Pandemic may affect baby’s brain development after years of stress, isolation

Emerging evidence reveals an uptick in developmental delays and challenging behaviors in children belonging to the “COVID generation.”
Born during or shortly before the pandemic, many of these children are talking, walking and interacting later and less frequently. They're more prone to certain behaviors, such as outbursts, physical aggression and separation anxiety.
It's unclear how much the COVID-19 pandemic and related economic fallout are to blame. Experts note many children have had uneven access to health and child care and relatively little exposure to the outside world.
In many cases, the adults in their lives have suffered unrelenting and unprecedented levels of emotional or financial stress – stress pandemic babies have absorbed when their brains are developing at a faster rate than at any other point in the human experience.
Many early childhood experts say more children are not as good at playing with one another, or at any activities that involve sharing or paying attention.
“We (adults) have the language to express what it is we’re feeling, what it is we’re thinking,” says Jamiylah Miller, an advocate in Norristown, Pennsylvania, who provides home-based education under Early Head Start, the federal learning program for families from pregnancy to age 3. “When we disagree, we can say we disagree.
"With children, it shows up primarily in their behavior.”
Pandemic babies slow to talk, walk
Foals can stand within an hour of being born. Baby sea turtles manage to make their way to the shore shortly after hatching. Humans? We exit the womb “totally helpless,” says Dana Suskind, a University of Chicago researcher, professor and pediatric surgeon who specializes in cochlear implants.
Our intelligence and capacities as a species require a brain far too large to sustain in utero. According to Suskind, evolution made a trade-off: Human brains are born underdeveloped, with billions of unconnected neurons, and caregivers are expected "to help finish off the job."
What transpires over the next three years is what, experts say, makes them the most critical period in a person’s development. More than 1 million neural connections are formed every second, laying down the infrastructure of the brain. At least 85% of its development occurs before age 5, and the majority occurs in the first few years of life.
"Learning doesn't start on the first day of school but the first day of life," says Suskind, author of the new book "Parent Nation," which pairs stories and science about early childhood development with a call to action to ease the burdens of parenting in the USA.

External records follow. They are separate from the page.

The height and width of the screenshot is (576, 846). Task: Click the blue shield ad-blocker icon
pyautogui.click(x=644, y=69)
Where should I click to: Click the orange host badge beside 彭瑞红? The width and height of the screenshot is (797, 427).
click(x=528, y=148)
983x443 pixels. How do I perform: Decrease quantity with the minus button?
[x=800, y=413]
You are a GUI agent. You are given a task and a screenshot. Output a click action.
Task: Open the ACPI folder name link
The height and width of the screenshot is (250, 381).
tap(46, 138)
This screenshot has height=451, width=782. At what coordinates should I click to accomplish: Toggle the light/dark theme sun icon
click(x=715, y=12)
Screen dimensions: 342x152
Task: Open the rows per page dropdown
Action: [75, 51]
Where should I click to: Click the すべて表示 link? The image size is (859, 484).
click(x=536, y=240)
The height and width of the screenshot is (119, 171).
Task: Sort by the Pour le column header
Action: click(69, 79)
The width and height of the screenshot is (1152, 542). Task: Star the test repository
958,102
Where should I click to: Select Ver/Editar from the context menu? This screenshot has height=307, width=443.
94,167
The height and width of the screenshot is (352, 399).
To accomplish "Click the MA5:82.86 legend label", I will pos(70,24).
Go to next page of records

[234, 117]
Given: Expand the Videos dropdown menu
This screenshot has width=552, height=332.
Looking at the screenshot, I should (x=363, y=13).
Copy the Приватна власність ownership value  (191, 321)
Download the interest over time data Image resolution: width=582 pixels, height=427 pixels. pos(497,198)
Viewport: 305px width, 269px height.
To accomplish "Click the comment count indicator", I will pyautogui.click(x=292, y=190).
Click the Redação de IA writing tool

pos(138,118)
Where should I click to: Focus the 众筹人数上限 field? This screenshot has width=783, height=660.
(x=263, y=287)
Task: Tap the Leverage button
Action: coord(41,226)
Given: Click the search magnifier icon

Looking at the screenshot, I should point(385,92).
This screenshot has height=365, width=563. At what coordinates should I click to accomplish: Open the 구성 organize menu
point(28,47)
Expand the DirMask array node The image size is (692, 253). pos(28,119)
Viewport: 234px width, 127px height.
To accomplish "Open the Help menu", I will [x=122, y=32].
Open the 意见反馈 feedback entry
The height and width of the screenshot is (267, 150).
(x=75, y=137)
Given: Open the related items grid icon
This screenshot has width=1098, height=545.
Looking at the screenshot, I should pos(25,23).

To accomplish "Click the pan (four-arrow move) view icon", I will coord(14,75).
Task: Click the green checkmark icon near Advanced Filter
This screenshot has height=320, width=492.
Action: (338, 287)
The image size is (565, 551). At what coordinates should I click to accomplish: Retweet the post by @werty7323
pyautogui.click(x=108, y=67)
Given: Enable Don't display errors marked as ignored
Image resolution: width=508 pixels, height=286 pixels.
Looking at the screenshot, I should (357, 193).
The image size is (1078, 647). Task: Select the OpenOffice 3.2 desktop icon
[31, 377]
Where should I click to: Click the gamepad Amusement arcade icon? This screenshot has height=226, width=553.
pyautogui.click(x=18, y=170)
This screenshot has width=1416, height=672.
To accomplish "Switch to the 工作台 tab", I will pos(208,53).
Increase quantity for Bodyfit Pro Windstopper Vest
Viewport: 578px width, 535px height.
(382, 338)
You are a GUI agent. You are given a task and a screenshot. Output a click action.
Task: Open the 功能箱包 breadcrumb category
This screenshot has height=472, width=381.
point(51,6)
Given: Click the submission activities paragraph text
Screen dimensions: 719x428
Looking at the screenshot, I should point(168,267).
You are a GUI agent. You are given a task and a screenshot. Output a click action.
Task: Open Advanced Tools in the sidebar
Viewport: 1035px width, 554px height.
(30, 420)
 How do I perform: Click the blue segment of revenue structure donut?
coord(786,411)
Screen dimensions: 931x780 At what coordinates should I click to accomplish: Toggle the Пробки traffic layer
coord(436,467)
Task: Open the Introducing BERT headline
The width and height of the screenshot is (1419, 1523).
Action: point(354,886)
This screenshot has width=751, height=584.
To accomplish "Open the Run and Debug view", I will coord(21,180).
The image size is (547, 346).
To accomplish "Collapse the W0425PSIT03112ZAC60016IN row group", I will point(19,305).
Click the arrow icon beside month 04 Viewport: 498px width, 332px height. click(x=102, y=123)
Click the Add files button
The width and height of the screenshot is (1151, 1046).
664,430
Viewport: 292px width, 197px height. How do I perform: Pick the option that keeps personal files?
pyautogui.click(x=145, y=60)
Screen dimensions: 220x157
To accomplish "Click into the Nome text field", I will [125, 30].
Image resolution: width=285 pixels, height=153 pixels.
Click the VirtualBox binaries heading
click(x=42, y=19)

Every emotional experience – every environment, every interaction – gives instructions to a young child’s brain, telling it which neuronal connections to make stronger and which it doesn't need and can
prune away. Safe, nurturing, responsive environments and interactions foster healthy brain development.
If a child’s brain is continually exposed to stress, that brain is going to wire with the assumption that the environment is always going to be like that, Suskind says.
Some experts point to increased screen time; other research suggested that mask wearing is a factor. Babies and toddlers watch the way adults’ mouths move as they learn how to form the sounds of letters. Children pick up on facial expressions, which are restricted when half the face is covered by a mask.
It could be years before researchers can adequately measure whether the pandemic had any material, long-term effect on early childhood development. In many cases, the lagging social skills are recoverable.